Even if no proceeding meeting the policy’s definition of "claim" exists against an insured (for example, if the policy only covers claims against the directors and officers, but the options backdating complaint names only the company), the company should give the insurer notice of circumstances that reasonably could give rise to a covered claim. Such notice can preserve coverage under the present policy should a covered claim based upon related allegations arise against the company’s directors or officers in the future. This is particularly important in light of speculation that D&O insurers will exclude options backdating claims from the coverage afforded by future policies.
Defense of Options Backdating Claims
D&O policies usually provide for reimbursement of defense costs and do not impose a duty to defend upon the insurer. The insured must therefore select and retain counsel, and then seek reimbursement from the insurer. The timing and frequency of required reimbursements can vary, but defense costs almost always erode the limits of coverage the policy provides.
Some major D&O insurers require the insureds to select counsel from a pre-approved panel, most commonly for securities claims.
Certain D&O policy exclusions may bar coverage for options backdating claims in certain limited circumstances. In particular, most policies exclude claims arising out of the gain of any profit or advantage to which the insured was not legally entitled; payments to insureds without previous approval of the stockholders; and deliberate criminal or fraudulent acts.
A key coverage issue is the evidentiary threshold an insurer must meet before denying the insured’s claim on the basis of these exclusions.

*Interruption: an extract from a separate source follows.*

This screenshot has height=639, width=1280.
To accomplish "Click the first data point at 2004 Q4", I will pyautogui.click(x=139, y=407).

The specific policy language is crucial, as some policies bar coverage only if the wrongful conduct and intent is established by "final adjudication," while other policies may support a denial if the wrongful conduct and intent are established "in fact." If the former standard applies, the insurer cannot rely upon the exclusions to deny coverage at the outset of the case, or at any time thereafter if the options backdating claim against the insured is settled short of final adjudication.
For purposes of these exclusions, the alleged knowledge of bad actors generally is not imputed to "innocent" directors and officers. This concept, known as "severability," also protects the company when certain individuals are alleged to have committed criminal or fraudulent acts, as only very senior management’s knowledge is imputed to the organization.

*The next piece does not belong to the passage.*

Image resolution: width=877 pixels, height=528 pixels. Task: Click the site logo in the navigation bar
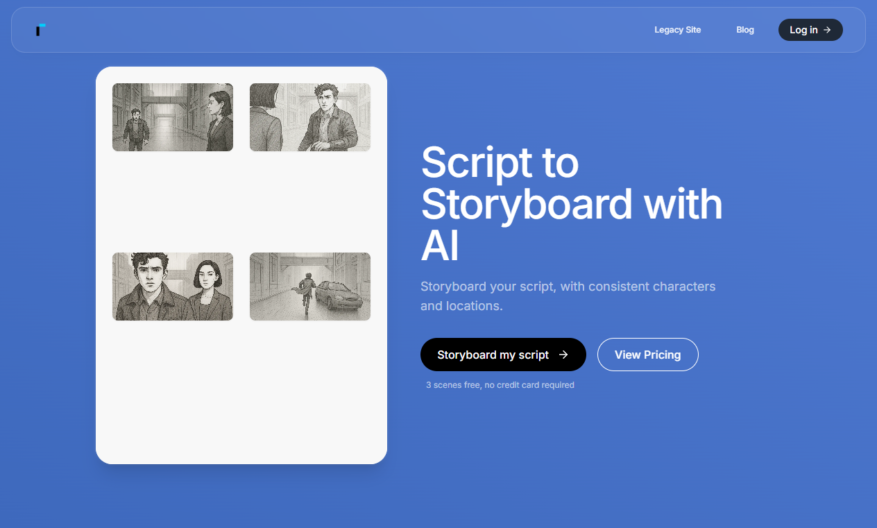[x=40, y=30]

Insurance Applications and Potential Rescission
Most D&O policies state that the insurer relied upon the statements and representations contained in the application (including written materials submitted with the application), and all such statements and representations shall be deemed material to the risk the insurer assumes. To the extent the insured company provided information concerning its granting of options in the application, or it included such information in reports or filings provided to the insurer during the application process, under certain limited circumstances the insurer might claim that misstatements concerning option backdating were knowingly false and provide a basis for the insurer to rescind the policy.

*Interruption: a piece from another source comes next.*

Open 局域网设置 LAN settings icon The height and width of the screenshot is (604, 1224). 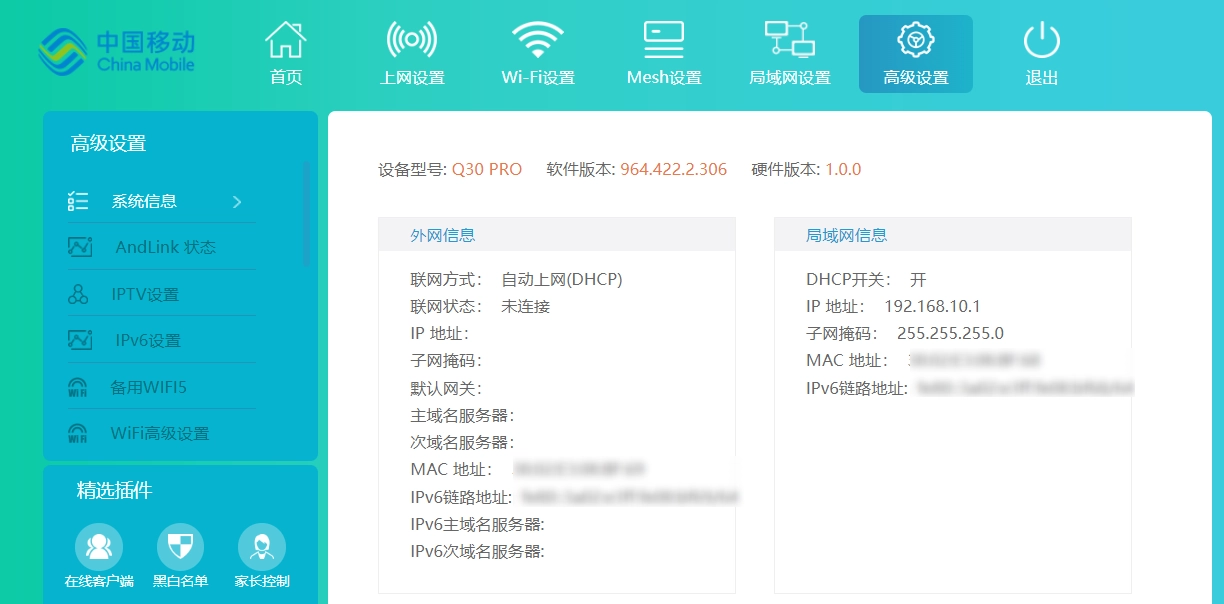[x=790, y=50]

Rescission is a drastic remedy generally disfavored by the courts, however, and a highly publicized rescission claim could have negative commercial consequences. Moreover, most policies contain "severability" language confirming that false statements by alleged bad actors are not imputed to "innocent" insureds, whose coverage cannot be rescinded. Consequently, it is unlikely that insurers will press this defense in all but the most egregious incidents of alleged misrepresentation.
Press reports suggest that D&O insurers will exclude option backdating claims from future policy forms. Because the potential remains for new claims arising out of conduct in prior years, companies should consult counsel and an experienced insurance broker during their D&O policy renewals to obtain the broadest coverage possible.